Created in 2013, the ESAIL’s research department ESAIL LAB looks at operations conducted to renovate old buildings. These operations have given rise to discussion on interior architecture, a discipline taught at ESAIL. The objective of using this kind of empirical material as a starting point is twofold.
The first objective is to analyse the discipline and its practices by looking at projects completed in the not-so-distant past.
One must scrutinize a project in order to be able to explain it. The work involved is complex, and seeking to bring to light the intellectual processes of the discipline seems more than right. If lessons are to be drawn from good examples, we must take the time to dissect and better understand them.
First and foremost, it consists in attempting to explain all the work undertaken to bring a project to completion – by shedding light on a design process that was able to disentangle itself from various constraints, by bringing attention to agency documents that were not necessarily hitherto published, by obtaining explanations from project developers, by understanding their intentions – in order to achieve the highest level of understanding possible.
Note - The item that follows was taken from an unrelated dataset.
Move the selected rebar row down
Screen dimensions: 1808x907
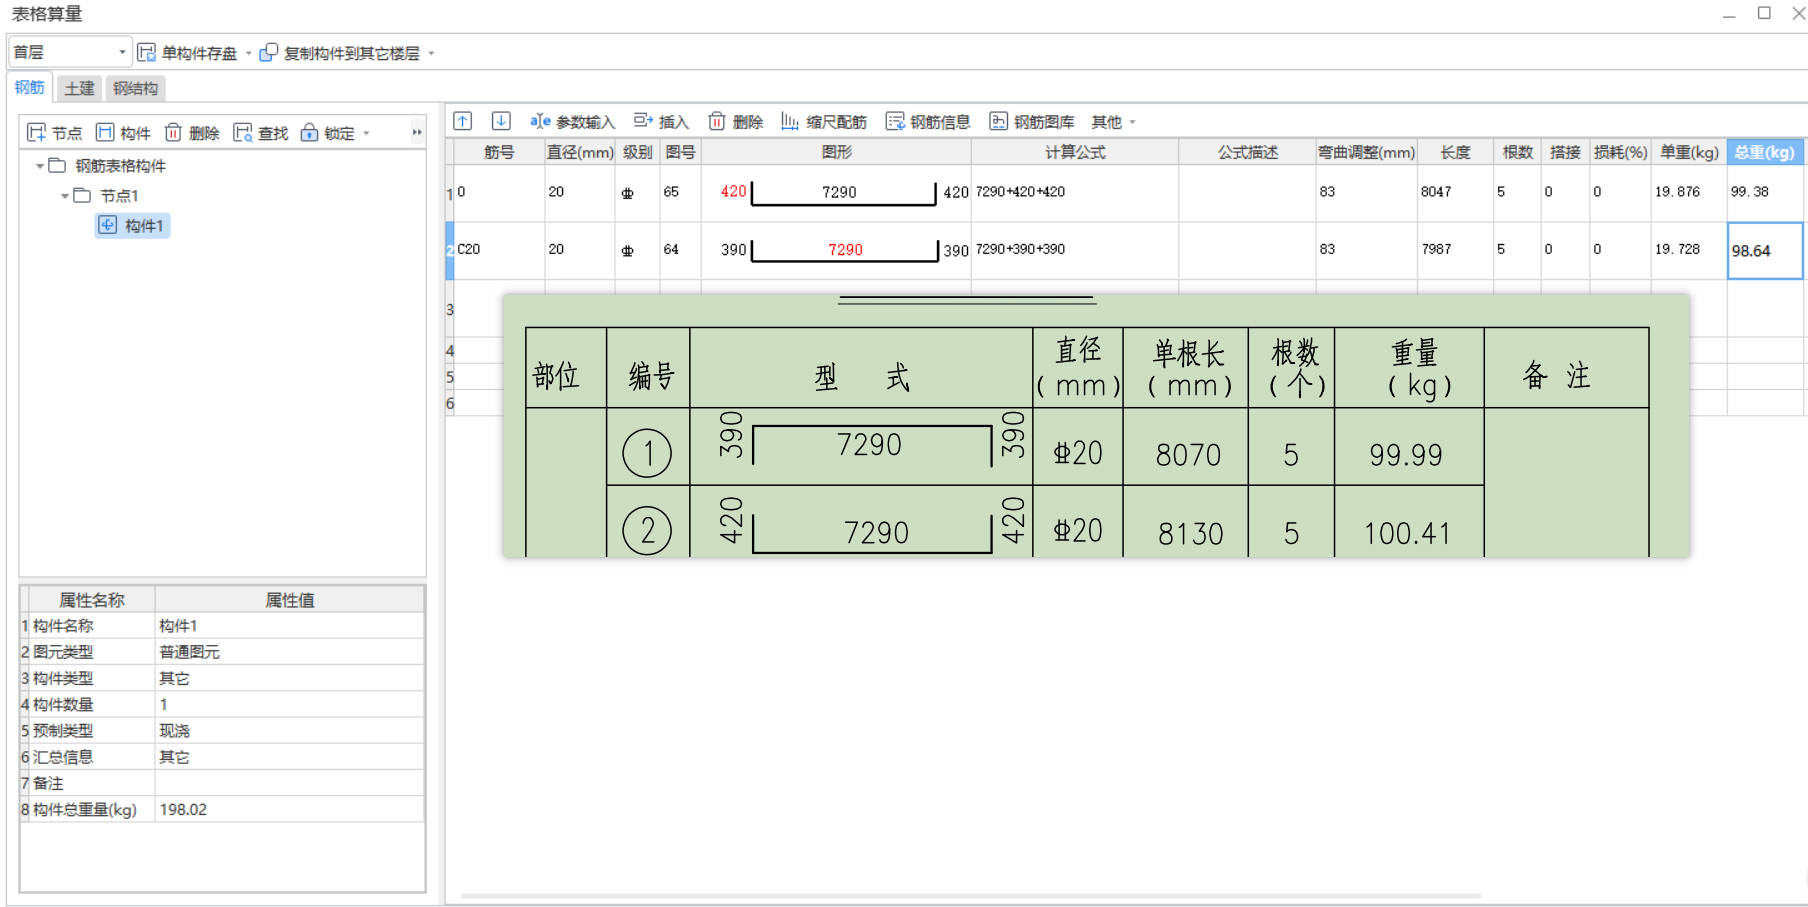pos(501,120)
It also entails explaining completed architectural works, when ideas take form and when people live in, use, take ownership of and interpret spaces. Spaces that were once in the mind’s eye become a physical reality that engages the senses of those who them and who, conversely, experience this spatial reality.
The aim is thus to explain an architectural work both in terms of the “backstage” part (the design stage) as well as the “public” part (when a work is adopted by various publics).
The second objective seeks to contribute to a more general discussion on the possible theoretical tools of architectural renovation. ESAIL LAB focuses on this in a series of published case studies. Our ambition is to successively analyse multiple projects to form a more general analysis of spatial transformation processes.